In there you can also set your Wi-Fi to Private, so it’s invisible in the list of available networks. The only way to access the Private network is by knowing the NETWORK NAME (SSID), which you can configure as shown in this picture:
PS – Have you checked on your personal computer if the Network Sharing setting is turned on? It sometimes shares your printers as well.
On Windows 10, for example:
We only use Linux here, and there is no “sharing” turned on anywhere.
The printer is directly connected to the network with a wire. It receives its address via DHCP and the address is not on the 192.168.1.x subnet. Computers that print to it use the CUPS or LPTS protocol.

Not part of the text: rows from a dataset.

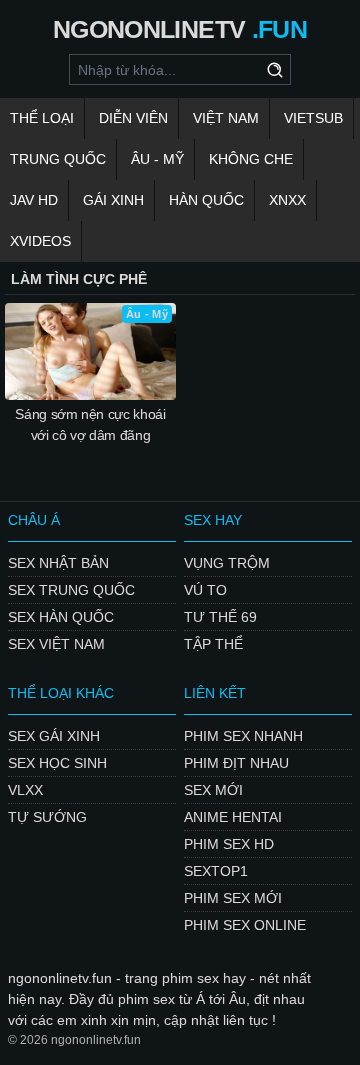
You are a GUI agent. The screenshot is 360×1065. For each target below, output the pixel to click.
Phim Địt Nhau (236, 763)
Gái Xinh (113, 200)
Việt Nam (226, 118)
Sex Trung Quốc (71, 590)
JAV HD (34, 200)
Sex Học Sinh (57, 763)
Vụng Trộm (227, 563)
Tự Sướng (47, 817)
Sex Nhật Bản (58, 563)
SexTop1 (216, 871)
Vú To (205, 590)
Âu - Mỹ (157, 159)
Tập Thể (213, 644)
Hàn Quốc (206, 200)
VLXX (25, 790)
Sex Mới (213, 790)
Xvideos (40, 241)
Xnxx (287, 200)
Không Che (251, 159)
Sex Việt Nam (56, 644)
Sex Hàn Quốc (61, 617)
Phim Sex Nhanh (243, 736)
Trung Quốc (58, 159)
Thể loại (42, 118)
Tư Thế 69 (220, 617)
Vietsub (313, 118)
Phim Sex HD (229, 844)
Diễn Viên (133, 118)
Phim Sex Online (245, 925)
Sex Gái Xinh (54, 736)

I think my modem is definitely improperly configured. I cannot access the admin address because the DHCP address that was delivered for my PC is in the 184.20.32.x subdomain. The IP address for the printer, which was also connected directly to the modem was in the 172.242.5.x subdomain. It’s pretty clear that the modem is not delivering these addresses. The addresses delivered over the WiFi interface are in the 192.168.0.x subnet, which I assume to be correct. I cannot access the admin interface to the modem.
This looks like a serious security issue to me, that should require immediate attention.

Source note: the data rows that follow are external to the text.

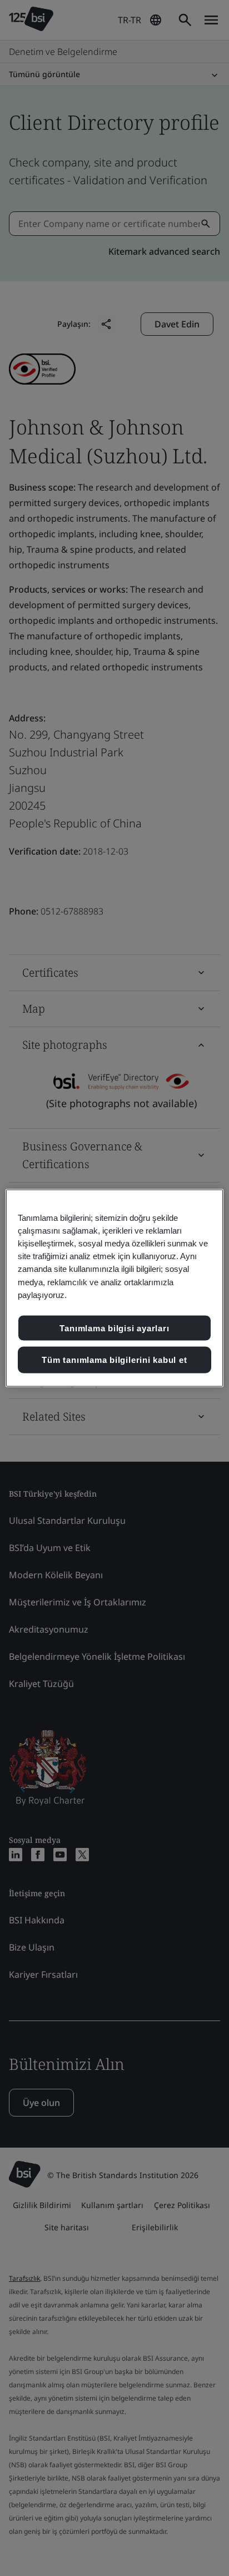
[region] (114, 1288)
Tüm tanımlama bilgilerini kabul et (114, 1360)
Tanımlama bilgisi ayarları (114, 1327)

I have mitigated the problem by using another router to protect my internal network.
Just to double-check, you’re trying to access http://192.168.1.1:8080/ via the Linux PC with an Ethernet cable, right? Or are you accessing over Wi-Fi?
Also, when you previously removed the other Router, was your Viasat Modem set to Bridge Mode?
Sorry, I don’t mean to be rude, but please read my previous post. If you don’t understand it, then please escalate it to someone who does. This is a serious problem with the modem and it needs to be resolved immediately.
I am pretty sure that the modem has been hacked. For example, my printer printed a GET request using curl. No one on my network has been using curl.**
THAT MEANS THAT SOMEONE IS PROBING MY NETWORK, LOOKING FOR A WAY TO HACK INTO IT.
**Curl is a command-line tool that allows people to download random data from computers on the internet.
As I said previously, normal DHCP service is not happening, and so the desktop computer that I would use for access the modem cannot access the admin web interface. I am effectively locked out.
I have no way of finding that out. All I did was plug one of the ports into the WAN port of the router. It is a Buffalo G300 WiFi router with 4 ports. I have been using it for years.
Understood. I ask because I can see on your account that you have “Enhanced Wi-Fi” – that is, you either had or have currently a Viasat ARIA Router. Is that the one you’re connecting all the wires to, or the Viasat Modem itself?
The ARIA looks like this:
Your Viasat modem is currently set to Bridge Mode because of it.
Okay that device is connected and bridge mode makes sense.
This WiFi interface is plugged into the modem. Is it also true, then, that there is no longer a router functioning in the modem? The implication is that the CURL request was probably made by some system administrator out in the wild trying to figure out who is using their IP address allocations. Do you agree? Or did I miss something?
OK, then the Aria router is replacing the Viasat WiFi Modem’s routing capabilities – see if you can access 192.168.0.1 instead.
The login should be:
password: (the one you chose during the EasyConnect installation of Aria when it first arrived).
If in use, your wired devices need to be directly plugged into your Aria.
You’ll see that there is 1 GigE port for the connection to your Viasat Modem and a second GigE port on the back of the unit available for a wired device – in this case, the printer.